少子化問題については新聞や雑誌などでもさかんに論じられ、最近では「保育園落ちた日本死ね!」という2016年のブログ投稿が話題になっていました。いわゆる待機児童の問題をはじめとして政府の少子化対策がうまくいかず出生率が上昇しない状況が続いており、それはなぜなのか疑問に思っていました。

地球規模では「人口爆発」

 本書の著者、赤川学氏は社会学を専門とする研究者です。本書の「はじめに」で述べられているように赤川氏の基本的な立場は「現代日本の少子化問題などというものは、宇宙や地球全体の歴史からみれば、単なる歴史の1コマにすぎない」のだから悲観的になる必要はないというものです(10ページ)。そういえば地球規模では「人口爆発」と呼ばれるほど人口が増えているのはよく知られています。

社会問題は構築される


 本書の特徴は、先進各国で論じられている少子化問題は人口学や経済学の専門家や政治家による申し立てを受けて官僚や研究所、活動家を巻き込み新聞社やテレビ局の報道によって増幅される一種の「官製(かんせい)社会問題」(70ページ)だとして分析している点にあります。これは「社会問題の構築主義」という社会学の研究方法を少子化問題に応用したものです(47ページ)。
 この「官製(かんせい)社会問題」のフィルターを通してみると、労働人口の減少による「経済成長の鈍化(どんか)」と「年金制度の不安定化」という少子化の2つのデメリットが強調される代わりに、交通渋滞の解消、環境・資源問題の緩和、少人数教育の実現、広くて安価な家に居住できることなど少子化のメリットは覆(おお)い隠(かく)されてしまいます(71ページ)。

「未婚者の増大」という要因にも着目を!


 また、少子化の要因についての指摘が重要だと思いました。それは、日本の出生率低下の要因として①未婚者の増加、と②結婚している夫婦の子ども数の減少、があるというもので、日本の少子化要因の約9割は①にあるという人口学の研究成果を赤川氏は紹介しています(13ページ)。ここから赤川氏は②のほうに焦点化した少子化対策、たとえば保育園の待機児童問題の解消を含めたワークライフバランスや男女共同参画の政策はそもそも出生率全体を押し上げる効果が薄いと指摘しています(72ページ)。そして、若者はなぜ結婚しないのかという根本的な問題に目配りが及んでいないのが日本の少子化対策の現状だということに本書は気付かせてくれます。

幅広い視野から少子化をみる


 本書は、少子化問題の議論のされ方そのものに疑問を差しはさみ、タブーに挑戦しています。より幅広い視野をもつための文献として本書の冒頭(13ページ、26ページ)で紹介されている2冊をあげておきます。
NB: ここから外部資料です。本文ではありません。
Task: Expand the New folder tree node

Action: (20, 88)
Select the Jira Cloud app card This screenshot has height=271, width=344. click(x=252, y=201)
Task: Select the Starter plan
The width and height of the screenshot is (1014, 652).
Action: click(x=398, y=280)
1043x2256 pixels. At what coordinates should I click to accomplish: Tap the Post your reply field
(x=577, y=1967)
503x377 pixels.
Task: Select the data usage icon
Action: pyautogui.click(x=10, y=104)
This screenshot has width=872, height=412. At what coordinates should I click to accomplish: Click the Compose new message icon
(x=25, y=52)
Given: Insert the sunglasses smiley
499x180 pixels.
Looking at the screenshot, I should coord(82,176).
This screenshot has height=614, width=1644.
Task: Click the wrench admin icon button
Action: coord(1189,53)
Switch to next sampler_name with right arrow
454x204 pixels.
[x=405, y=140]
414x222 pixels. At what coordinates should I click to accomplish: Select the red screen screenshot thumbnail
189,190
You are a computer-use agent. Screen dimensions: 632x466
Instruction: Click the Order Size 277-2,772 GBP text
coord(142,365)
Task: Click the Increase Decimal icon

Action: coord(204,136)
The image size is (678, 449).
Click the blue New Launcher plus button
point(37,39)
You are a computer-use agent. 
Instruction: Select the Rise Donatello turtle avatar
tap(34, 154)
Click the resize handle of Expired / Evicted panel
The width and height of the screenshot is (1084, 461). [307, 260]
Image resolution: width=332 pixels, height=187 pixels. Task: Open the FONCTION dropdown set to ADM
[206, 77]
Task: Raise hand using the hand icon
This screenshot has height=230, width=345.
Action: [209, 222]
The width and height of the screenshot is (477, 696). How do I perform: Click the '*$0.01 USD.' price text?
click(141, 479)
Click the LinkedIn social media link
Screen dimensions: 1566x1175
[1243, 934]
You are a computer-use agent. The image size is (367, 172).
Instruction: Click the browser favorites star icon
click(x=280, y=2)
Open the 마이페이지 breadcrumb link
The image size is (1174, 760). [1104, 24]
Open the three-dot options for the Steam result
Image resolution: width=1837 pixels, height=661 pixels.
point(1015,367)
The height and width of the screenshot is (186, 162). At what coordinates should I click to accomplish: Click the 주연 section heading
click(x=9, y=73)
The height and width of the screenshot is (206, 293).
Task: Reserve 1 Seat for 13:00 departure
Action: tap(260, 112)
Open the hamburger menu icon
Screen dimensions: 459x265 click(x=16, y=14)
1つは、高橋重郷・大渕寛編『人口減少と少子化対策』(原書房、2015年)で人口学の成果を学べます。2つ目は、100年以上にわたって少子化問題に取り組んできたフランスの状況を検討している河合務『フランスの出産奨励運動と教育』(日本評論社、2015年)です。日本以外の諸外国の状況を知ることも有益だと思います。
 ワークライフバランスや男女共同参画は、いったん少子化対策と切り離して社会の公平性や社会福祉の文脈から考えることも重要だと言えそうです。こうした論点を含む赤川氏の『これが答えだ!少子化問題』(筑摩書房、2017年)も一読をおススメします。